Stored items
******************************
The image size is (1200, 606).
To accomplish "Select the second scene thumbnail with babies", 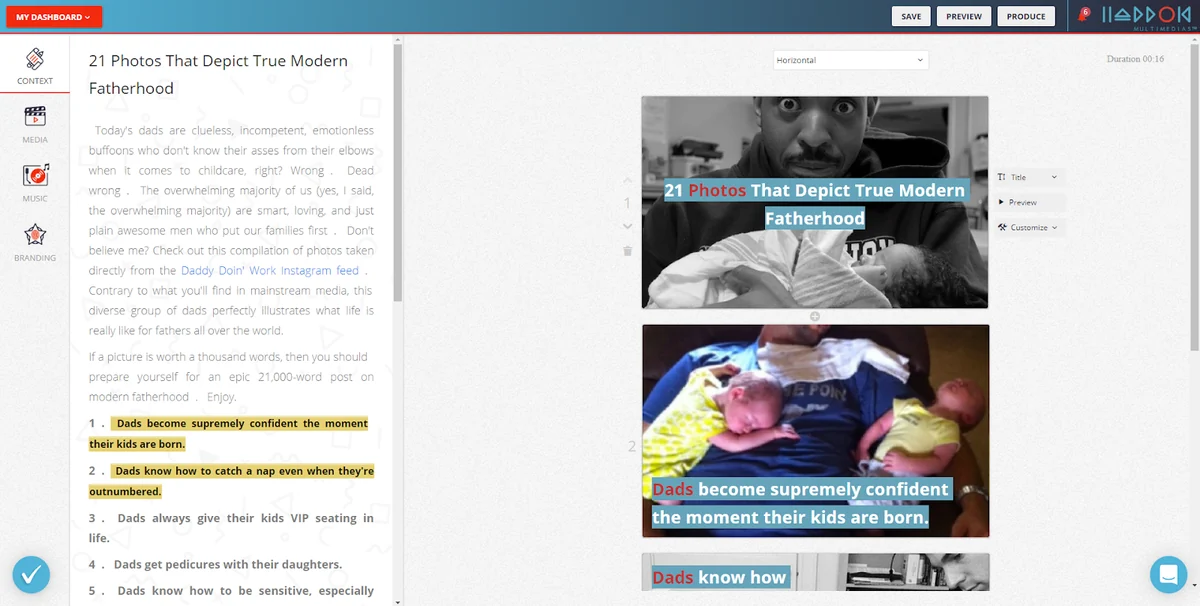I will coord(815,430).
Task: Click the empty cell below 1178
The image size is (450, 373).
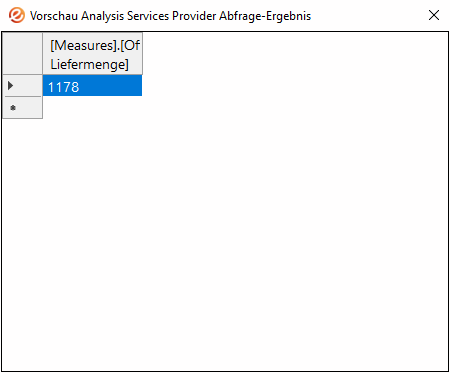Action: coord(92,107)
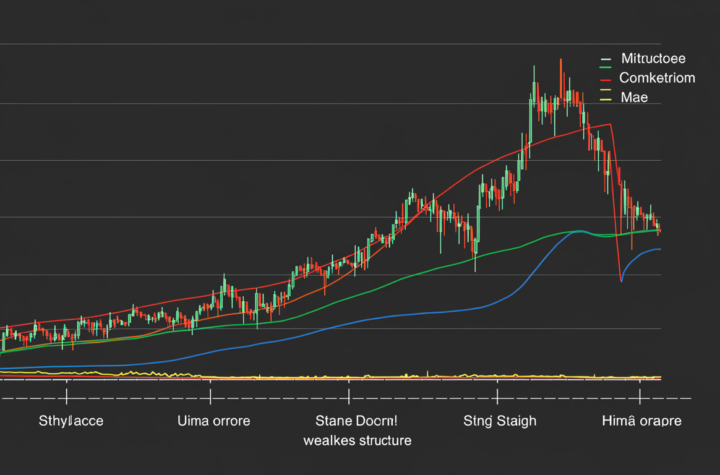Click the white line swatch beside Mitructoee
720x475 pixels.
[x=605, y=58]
******************************
All lines from the line with "Task: Click the empty cell below 1178" through the final line of the data, both included, are to be repeated exactly; no other lines and no pictures.

Task: Click the empty cell below 1178
The image size is (450, 373).
Action: coord(92,107)
Click the white line swatch beside Mitructoee
720x475 pixels.
[x=605, y=58]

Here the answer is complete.